Finally got everything working.
Notes here in case anyone else is interested, or I forget what I did later.
Building the kernel and android system using phablet-tools is much easier and actually takes up less space than manually doing a repo sync for just the kernel! (Fits comfortably in a 30GB vm).
On an ubuntu 16.04 vm:
sudo add-apt-repository ppa:phablet-team/tools
sudo apt-get update
sudo apt-get install phablet-tools
Install build requirements:
sudo dpkg --add-architecture i386
sudo apt-get update
sudo apt-get install git gnupg flex bison gperf build-essential \
zip bzr curl libc6-dev libncurses5-dev:i386 x11proto-core-dev \
libx11-dev:i386 libreadline6-dev:i386 libgl1-mesa-glx:i386 \
libgl1-mesa-dev g++-multilib tofrodos \
python-markdown libxml2-utils xsltproc zlib1g-dev:i386 schedtool \
g++-4.8-multilib
Ignore section about installing repo, there is already a package for it which is a dependency of phablet-tools
mkdir ~/phablet
cd ~/phablet
repo init -u https://github.com/ubports/android -b ubp-5.1
local manifest (for oneplus one):
touch .repo/local_manifests/oneplus_bacon.xml
I used this for oneplus_bacon.xml:
<?xml version="1.0" encoding="UTF-8"?>
<manifest>
<project path="device/oneplus/bacon" name="ubports/android_device_oneplus_bacon-1" remote="ubp" />
<project path="device/oppo/common" name="ubports/android_device_oppo_common" remote="ubp" />
<project path="device/qcom/common" name="android_device_qcom_common" remote="cm" />
<project path="kernel/oneplus/msm8974" name="ubports/android_kernel_oneplus_msm8974" remote="ubp" revision="refs/heads/ubp-5.1-caf" />
<project path="vendor/oppo" name="proprietary_vendor_oppo" remote="them" />
<project path="vendor/oneplus" name="proprietary_vendor_oneplus" remote="them" />
</manifest>
Then:
repo sync
...and wait for a long time...
change whatever you want, then:
. build/envsetup.sh
lunch
and select 9 (cm_bacon-userdebug)
make
My experiments were not very successful - I thought that some of the high battery usage might be partially due to the kernel not being properly tuned for the way the phone operates and wakes on ubuntu-touch.

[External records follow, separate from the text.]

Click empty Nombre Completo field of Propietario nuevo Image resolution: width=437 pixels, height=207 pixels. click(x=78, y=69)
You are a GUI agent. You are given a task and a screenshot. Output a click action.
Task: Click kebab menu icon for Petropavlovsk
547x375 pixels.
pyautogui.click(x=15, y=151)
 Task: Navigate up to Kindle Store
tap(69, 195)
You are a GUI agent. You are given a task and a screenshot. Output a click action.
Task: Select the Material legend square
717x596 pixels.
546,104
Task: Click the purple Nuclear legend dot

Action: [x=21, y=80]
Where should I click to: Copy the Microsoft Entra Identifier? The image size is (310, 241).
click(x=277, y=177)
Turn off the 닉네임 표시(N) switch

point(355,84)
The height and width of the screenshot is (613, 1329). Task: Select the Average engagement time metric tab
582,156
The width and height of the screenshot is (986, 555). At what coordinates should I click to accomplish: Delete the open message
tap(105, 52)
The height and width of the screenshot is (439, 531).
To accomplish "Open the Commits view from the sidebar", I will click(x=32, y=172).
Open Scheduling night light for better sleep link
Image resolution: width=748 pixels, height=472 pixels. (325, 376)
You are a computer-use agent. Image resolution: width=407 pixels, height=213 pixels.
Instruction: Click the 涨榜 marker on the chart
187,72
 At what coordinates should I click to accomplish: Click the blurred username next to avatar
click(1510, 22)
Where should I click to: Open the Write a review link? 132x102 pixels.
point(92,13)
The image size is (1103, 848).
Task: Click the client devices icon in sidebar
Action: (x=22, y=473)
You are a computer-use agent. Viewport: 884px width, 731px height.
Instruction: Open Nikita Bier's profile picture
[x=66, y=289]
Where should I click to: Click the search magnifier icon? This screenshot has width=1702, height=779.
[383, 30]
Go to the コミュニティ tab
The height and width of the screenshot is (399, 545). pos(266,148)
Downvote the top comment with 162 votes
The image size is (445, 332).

Unfortunately, nothing I tried made much difference really - the phone is simply waking a lot and doing a lot in the background and no kernel tuning is going to make a big difference to the amount of power that uses.
RC OTA-4 (16.04) has just been released though, so I'll have a play with that and have another look at the kernel later.